W maju do azylu Oleśnickich Bid włamał się mężczyzna, któremu towarzyszyło dwoje dzieci. "Związali i przerzucili przez płot naszego podopiecznego Bartona. Barton jest w trakcie diagnozy, jest starszym psem. Błagamy o pomoc w ustaleniu człowieka ze zdjęcia oraz informacje co dzieje się z Bartonem" - napisała wówczas fundacja.
Czworonoga udało się odzyskać.
Teraz fundacja informuje:
"Dziś do Sądu został przesłany akt oskarżenia w sprawie kradzieży psa Bartona.
Nie informowaliśmy Was o tym, że postępowanie zostało umorzone z powodu niskiej szkodliwości czynu .

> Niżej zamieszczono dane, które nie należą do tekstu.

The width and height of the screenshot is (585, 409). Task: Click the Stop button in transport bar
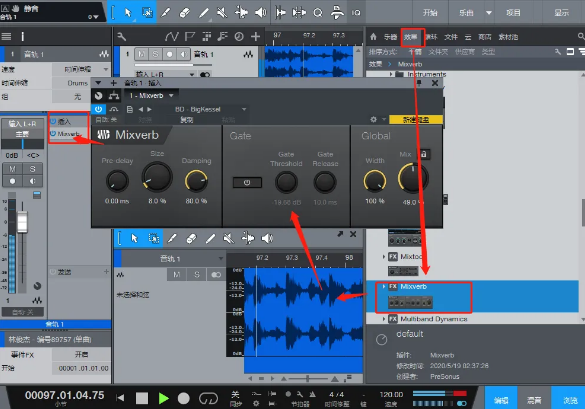click(x=142, y=398)
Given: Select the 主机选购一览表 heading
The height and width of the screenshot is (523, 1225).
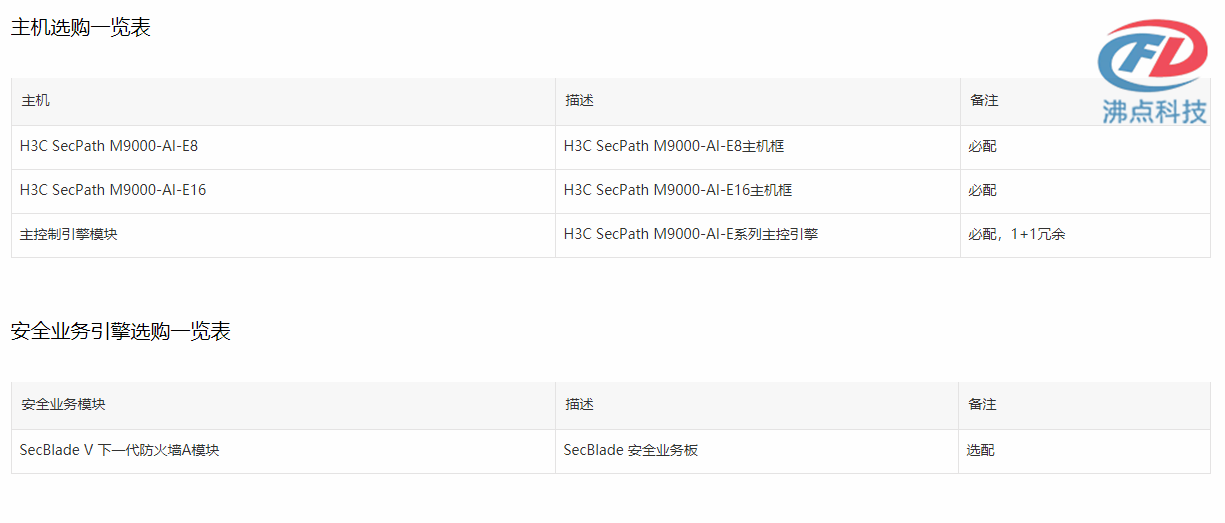Looking at the screenshot, I should 81,28.
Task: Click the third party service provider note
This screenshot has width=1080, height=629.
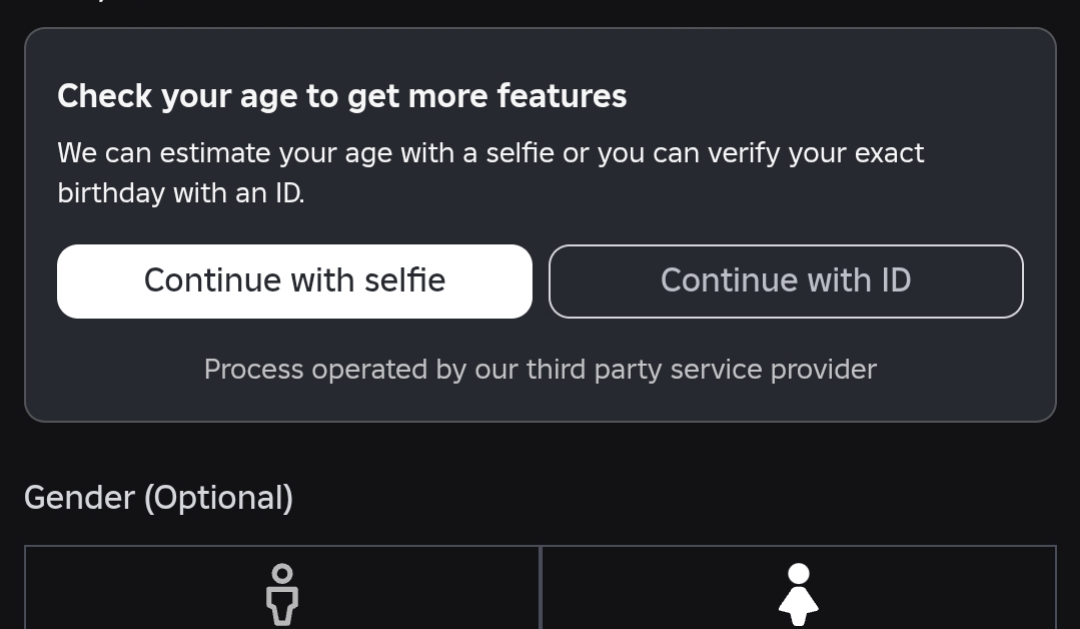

Trudno jest zrozumieć, że:
- włamanie na prywatny teren,
- kradzież psa,
- narażenie życia dzieci
jest tak postrzegane.
Oczywiście odwołaliśmy się z pomocą naszego pełnomocnika Adwokata Pana Pawła Dopierały, za co bardzo dziękujemy Panu Pawłowi!
Sprawa została przywrócona!!
Oczekujemy na termin posiedzenia Sądu.
Będziemy Was na bieżąco informować o przebiegu postępowania".